ÉNONCÉ DU PROBLÈME -
D'après le texte à lire sur l'écoute analytique des survivants de la Shoah, en quoi consiste le rôle de l'analyste ?

TEXTE À LIRE -
Le rôle de l’analyste est d’être présent et d’écouter sans interférer, sans agir. Il permet ainsi aux victimes de la violence sociale de s’orienter vers quelque chose de plus fondamental qui agit en eux ; d’apprendre à s’écouter à travers l’écoute de l’autre. Tâche difficile que d’écouter et d’être témoin car lorsqu’on écoute vraiment, on écoute d’abord ce qui a manqué, ce qui est douloureux, surtout lorsqu’il s’agit de traumatismes liés à une violence sociale cruelle, réelle. Face à cette souffrance, on aurait plutôt tendance à meubler, à agir, à encombrer pour ne pas se voir ni s’écouter.
Etre dans la position d’écoute analyste patient sans laisser de place à des aménagements de la mémoire, sans théoriser ni émettre des opinions politico historiques, permettra peut-être au survivant de la Shoah le surgissement de lui-même, de la conscience du monde, malgré la peur et la douleur, et lui donnera la possibilité de retrouver le désir de vivre.
Question : Vous avez étudié le cas des enfants survivants de la Shoah. Comment peut-on expliquer le dilemme produit par l’impossibilité de dire l’horreur de la Shoah et la nécessité d’en témoigner ?
YG : La décision de rappeler ce passé, d’en parler, d’affronter à nouveau ce qui a été détruit à la fois dans la psyché, le corps et la réalité extérieure, est diamétralement opposée au choix d’effacer ces souvenirs de la conscience, de supprimer les images terrifiantes, effrayantes qu’ils contiennent.
Le contenu refoulé, réprimé, nié ou démenti risque de resurgir et favorise la réémergence et la transmission de ces contenus de mort et de destruction d’une génération à l’autre de façon cruelle, dénuée de sens, non signifiée ou symbolisée.
L’image de la mémoire traumatique qui a interrompu et brisé le développement naturel d’une enfance, qui a expulsé cette personne de son arrière-plan de sécurité, fonctionne comme un deuxième modèle fondateur d’une relation qui s’exprime à chaque instant. Il reste à savoir comment les restes radioactifs qui ont pénétré dans le deuxième acte fondateur affectent la conscience qui ne cesse de s’organiser, de trouver un terrain, un moi pour s’exprimer.et poivoir transposer le souvenir de l’horreur, donner à la destruction et aux morts une place dans l’histoire pour préserver la mémoire par un deuil symbolique.
Question : « « Tu le raconteras à tes enfants » (Exode XIII, 8). » Que vous inspire ce verset ?

EXTRAIT DE DONNÉES -
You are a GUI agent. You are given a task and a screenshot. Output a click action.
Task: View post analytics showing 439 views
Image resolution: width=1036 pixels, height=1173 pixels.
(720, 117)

...

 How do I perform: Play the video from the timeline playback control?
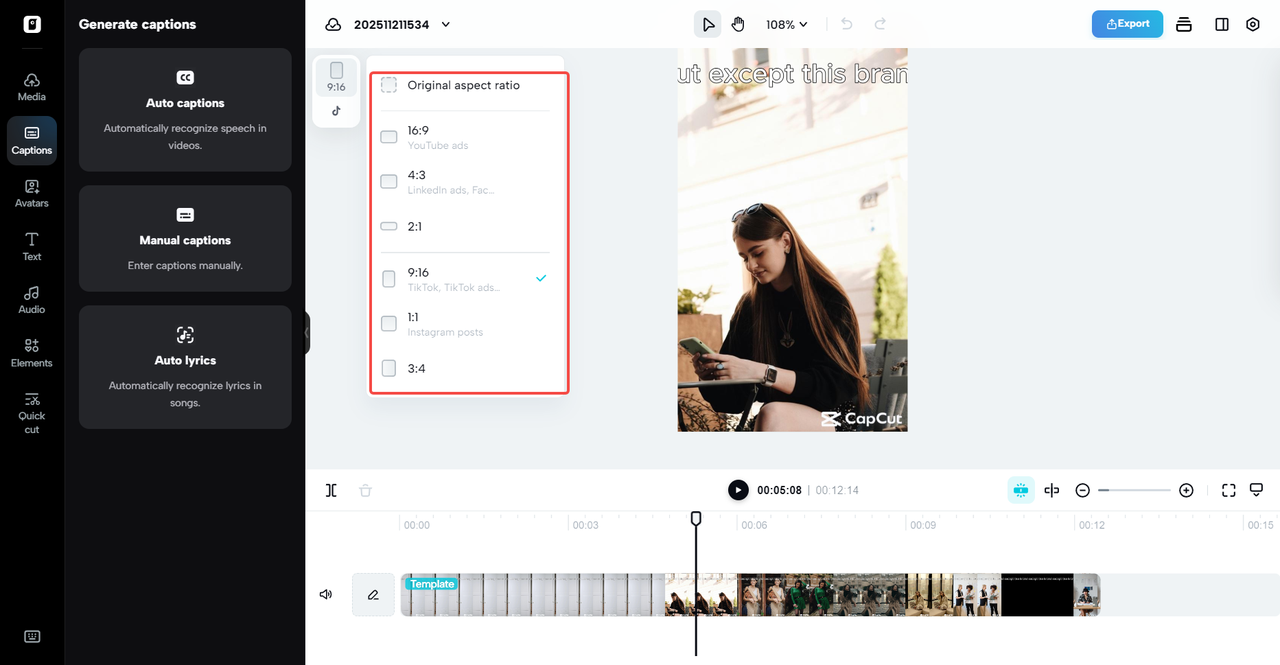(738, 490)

RÉPONSE RÉDIGÉE -
Être présent et écouter sans interférer, sans agir.